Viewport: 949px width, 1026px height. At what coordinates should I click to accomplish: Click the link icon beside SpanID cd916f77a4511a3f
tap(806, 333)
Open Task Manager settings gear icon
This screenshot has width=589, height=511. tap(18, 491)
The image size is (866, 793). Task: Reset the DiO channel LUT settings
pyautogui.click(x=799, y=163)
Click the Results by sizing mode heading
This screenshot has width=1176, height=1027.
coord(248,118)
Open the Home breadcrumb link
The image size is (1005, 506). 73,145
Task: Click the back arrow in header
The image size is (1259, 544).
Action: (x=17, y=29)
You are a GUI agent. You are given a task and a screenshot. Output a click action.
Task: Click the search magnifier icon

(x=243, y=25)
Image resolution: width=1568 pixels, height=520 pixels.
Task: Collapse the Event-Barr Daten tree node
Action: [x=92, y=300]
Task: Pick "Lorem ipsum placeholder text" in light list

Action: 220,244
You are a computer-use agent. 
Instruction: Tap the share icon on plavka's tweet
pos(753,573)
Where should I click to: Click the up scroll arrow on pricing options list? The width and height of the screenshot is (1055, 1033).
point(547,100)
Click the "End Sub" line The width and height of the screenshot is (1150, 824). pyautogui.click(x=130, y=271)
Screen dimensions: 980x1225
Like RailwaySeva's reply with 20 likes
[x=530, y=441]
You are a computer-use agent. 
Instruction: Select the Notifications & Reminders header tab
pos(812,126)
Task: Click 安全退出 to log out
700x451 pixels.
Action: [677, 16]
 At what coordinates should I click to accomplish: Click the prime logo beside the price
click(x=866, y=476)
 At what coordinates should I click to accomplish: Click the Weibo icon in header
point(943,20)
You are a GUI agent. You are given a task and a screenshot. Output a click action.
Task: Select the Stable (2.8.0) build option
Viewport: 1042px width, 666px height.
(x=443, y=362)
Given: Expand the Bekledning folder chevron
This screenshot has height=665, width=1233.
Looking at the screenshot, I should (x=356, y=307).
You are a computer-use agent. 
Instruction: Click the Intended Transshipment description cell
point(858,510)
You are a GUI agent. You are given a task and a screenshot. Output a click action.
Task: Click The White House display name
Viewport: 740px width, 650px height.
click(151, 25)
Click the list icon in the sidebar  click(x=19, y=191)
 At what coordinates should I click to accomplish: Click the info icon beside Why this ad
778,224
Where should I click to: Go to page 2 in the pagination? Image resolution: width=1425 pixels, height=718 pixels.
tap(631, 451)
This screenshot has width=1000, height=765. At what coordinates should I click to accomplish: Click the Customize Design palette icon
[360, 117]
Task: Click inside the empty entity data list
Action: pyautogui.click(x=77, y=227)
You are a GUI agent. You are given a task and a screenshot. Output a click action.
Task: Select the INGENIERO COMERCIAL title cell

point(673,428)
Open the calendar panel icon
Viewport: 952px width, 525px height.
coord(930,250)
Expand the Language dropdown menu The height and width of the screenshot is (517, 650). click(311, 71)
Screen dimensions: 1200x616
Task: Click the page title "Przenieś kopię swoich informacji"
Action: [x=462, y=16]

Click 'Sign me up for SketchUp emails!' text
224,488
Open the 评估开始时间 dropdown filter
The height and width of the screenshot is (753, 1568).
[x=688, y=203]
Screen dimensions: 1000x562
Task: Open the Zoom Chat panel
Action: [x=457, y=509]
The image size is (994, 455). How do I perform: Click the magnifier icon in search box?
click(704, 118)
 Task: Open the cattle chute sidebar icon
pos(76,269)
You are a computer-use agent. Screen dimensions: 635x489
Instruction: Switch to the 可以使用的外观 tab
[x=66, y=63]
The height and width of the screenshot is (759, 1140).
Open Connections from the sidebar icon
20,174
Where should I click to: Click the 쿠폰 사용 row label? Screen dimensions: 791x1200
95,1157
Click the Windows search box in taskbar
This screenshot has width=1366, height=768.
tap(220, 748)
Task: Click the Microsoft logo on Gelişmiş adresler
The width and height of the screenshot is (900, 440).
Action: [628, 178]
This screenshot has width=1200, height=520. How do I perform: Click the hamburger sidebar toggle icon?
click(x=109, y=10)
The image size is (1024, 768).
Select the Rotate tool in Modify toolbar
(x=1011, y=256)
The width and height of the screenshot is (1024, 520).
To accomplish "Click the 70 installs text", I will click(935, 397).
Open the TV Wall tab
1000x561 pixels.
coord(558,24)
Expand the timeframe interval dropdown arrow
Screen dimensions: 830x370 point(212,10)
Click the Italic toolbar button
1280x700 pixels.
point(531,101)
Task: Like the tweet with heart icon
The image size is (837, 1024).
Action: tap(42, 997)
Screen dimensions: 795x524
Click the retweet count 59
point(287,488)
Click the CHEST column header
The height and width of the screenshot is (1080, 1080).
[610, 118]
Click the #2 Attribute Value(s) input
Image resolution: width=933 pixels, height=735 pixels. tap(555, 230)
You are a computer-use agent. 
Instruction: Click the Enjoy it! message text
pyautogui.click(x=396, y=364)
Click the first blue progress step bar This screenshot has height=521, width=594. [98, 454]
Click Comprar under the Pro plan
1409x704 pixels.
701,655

----------------

EXERCISE REQUIREMENTS — In the listing above, find the line with "Click 'Sign me up for SketchUp emails!' text" and the line with "The height and width of the screenshot is (759, 1140).", then reproduce both and every line between them exactly.

RESULT OF THIS TASK —
Click 'Sign me up for SketchUp emails!' text
224,488
Open the 评估开始时间 dropdown filter
The height and width of the screenshot is (753, 1568).
[x=688, y=203]
Screen dimensions: 1000x562
Task: Open the Zoom Chat panel
Action: [x=457, y=509]
The image size is (994, 455). How do I perform: Click the magnifier icon in search box?
click(704, 118)
 Task: Open the cattle chute sidebar icon
pos(76,269)
You are a computer-use agent. Screen dimensions: 635x489
Instruction: Switch to the 可以使用的外观 tab
[x=66, y=63]
The height and width of the screenshot is (759, 1140).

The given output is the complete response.